### TEXT BLOCK:
Annie Dillard’s Cat–Liz Stephens

I think more than you’d suppose about Annie Dillard’s cat. Also, Vivian Gornick’s mother. Many of you will see already where I’m going with this. Some of you will already have an opinion on what makes that cat and that mother different from a boy who jumped from a roof of a casino one night, or another, in 2003.

I write literal truth, actual nonfiction. I tell readers exactly what happened, any ways my knowledge of an event is limited, and my bias for or against it, and I make no composite characters (I’m particularly proud of that, too proud no doubt). Life is insanely unbelievable enough, each life rich enough for two lifetimes. I don’t even make up dialogue that is more than one sort of organically transcribed step from verbatim. I may also tell you that an event makes me think of, even “see,” unicorns and leprechauns, but you will understand if I do so that I am speaking metaphorically, or at the very least, claiming only my own experience, not the facts of the experience at large. I’m just like that. I come from a family in which every single member might remember whole decades differently and then proceed to hinge our future personalities on it. So our interpretations are broad. But our factual claims are parsed down to the most excruciating, politest line where our own memory meets the other’s with the least violence. We hate to argue on uncertain ground.

### OBJECTIVE:
Reproduce the passage of the essay about Annie Dillard's cat from "Annie Dillard’s Cat–Liz Stephens" to "another, in 2003.". The material that comes next has no connection to the essay above.

### COLLECTED DATA:

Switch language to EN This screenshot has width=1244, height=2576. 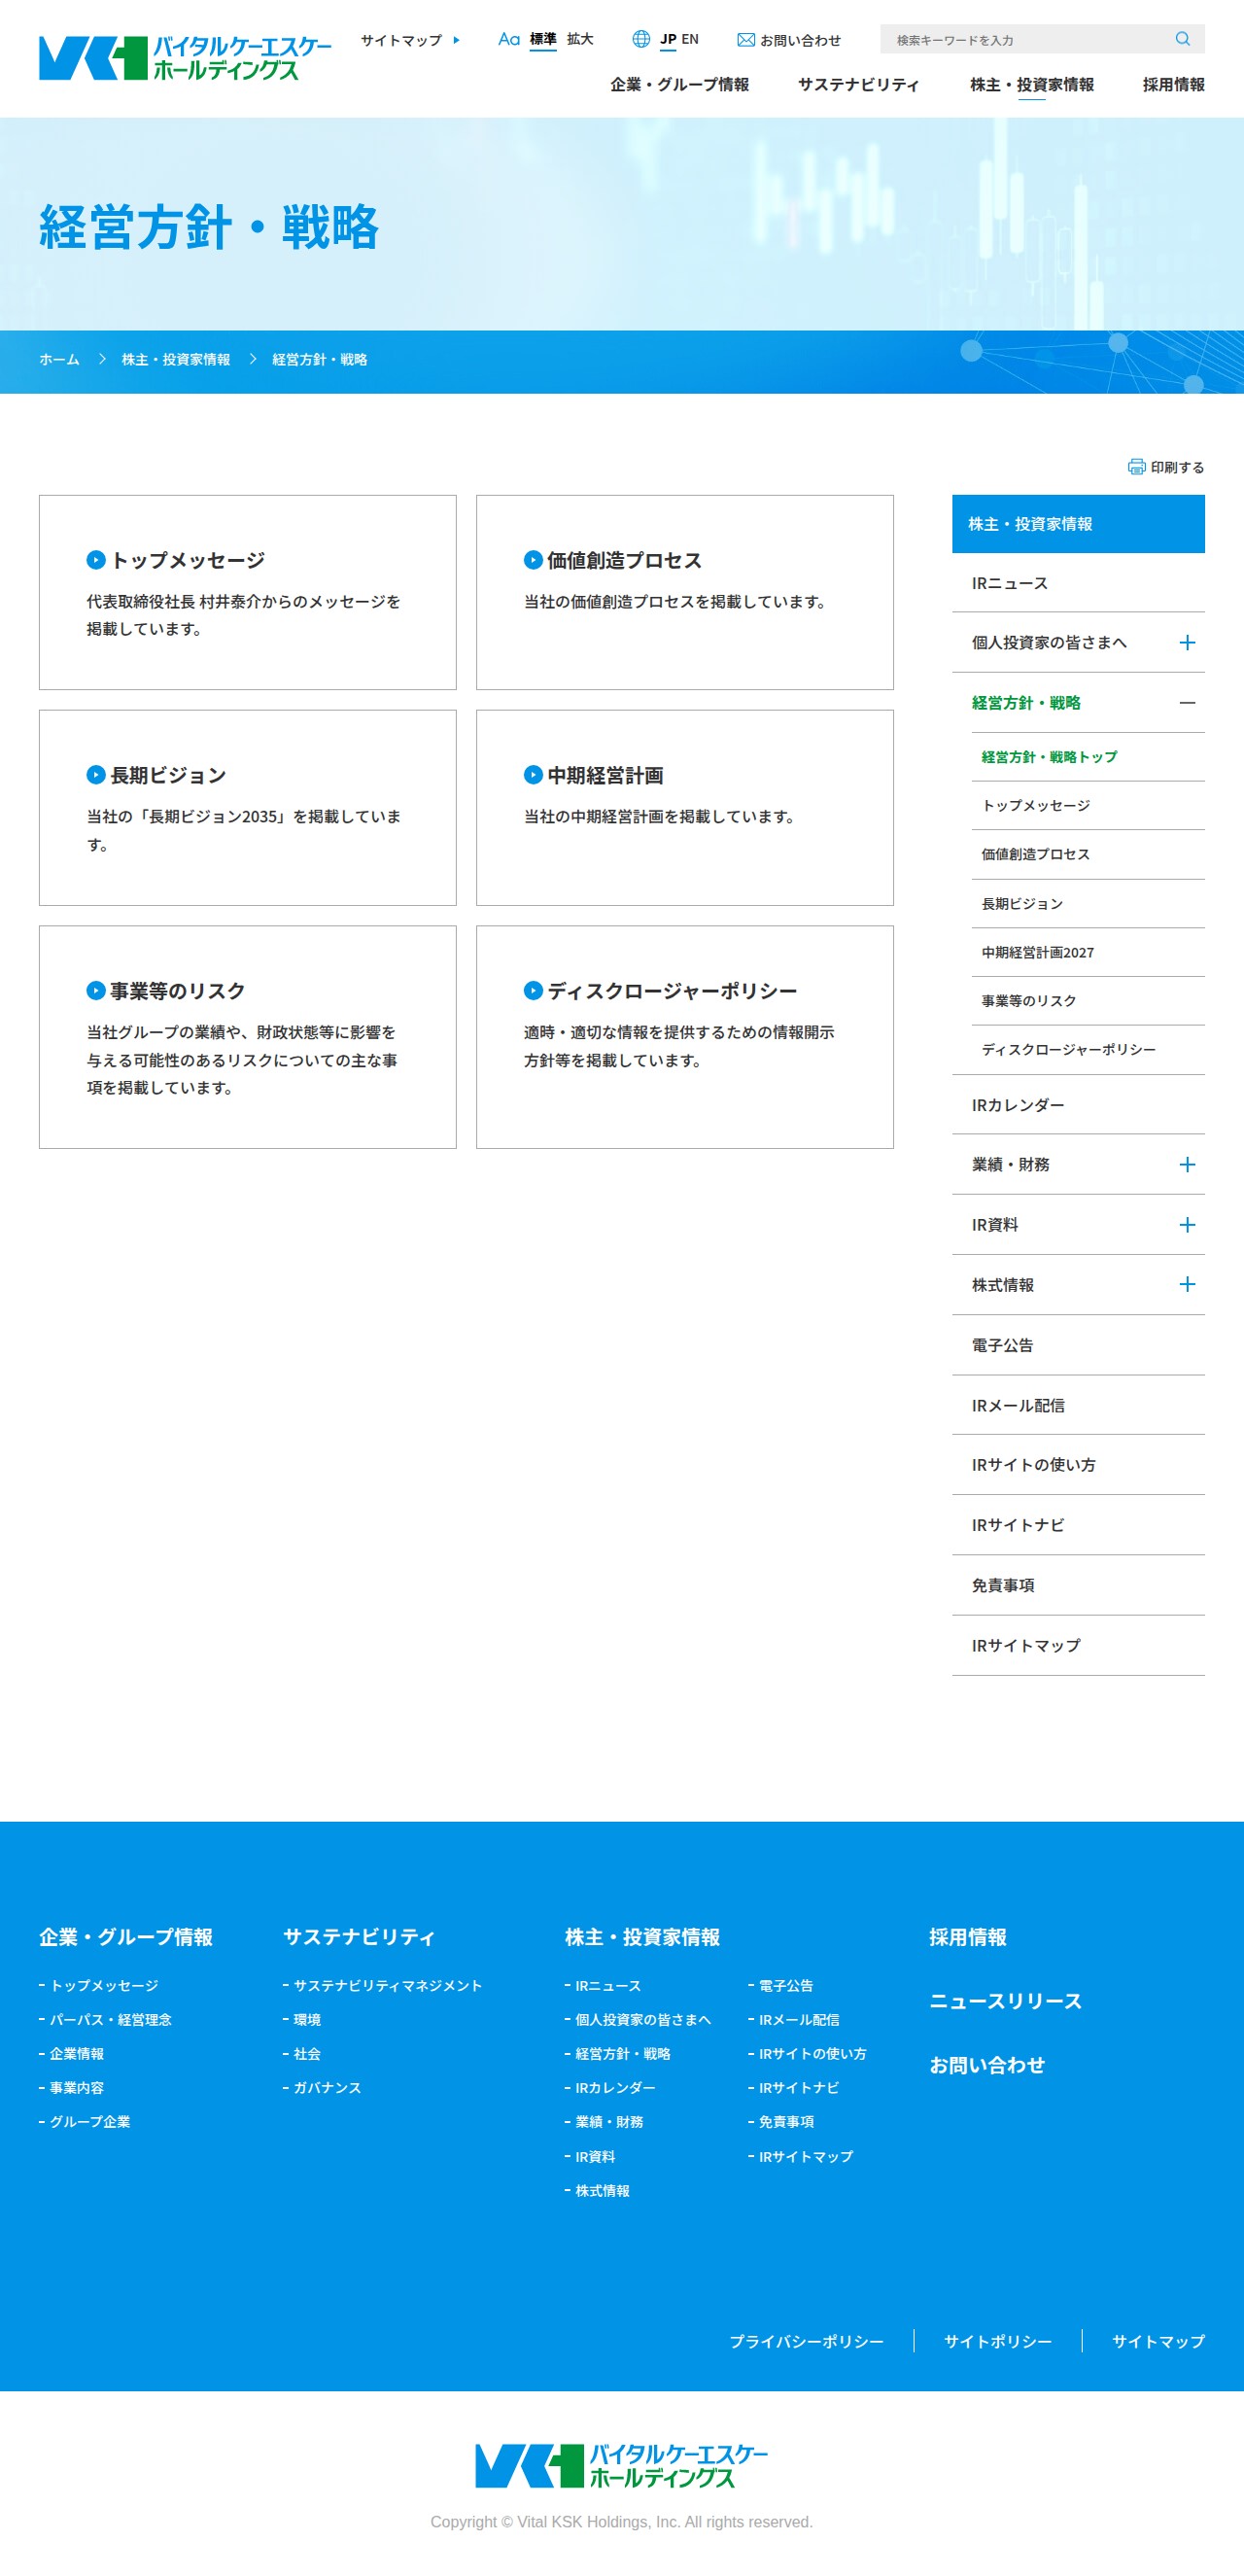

### EXPECTED OUTPUT:
Annie Dillard’s Cat–Liz Stephens

I think more than you’d suppose about Annie Dillard’s cat. Also, Vivian Gornick’s mother. Many of you will see already where I’m going with this. Some of you will already have an opinion on what makes that cat and that mother different from a boy who jumped from a roof of a casino one night, or another, in 2003.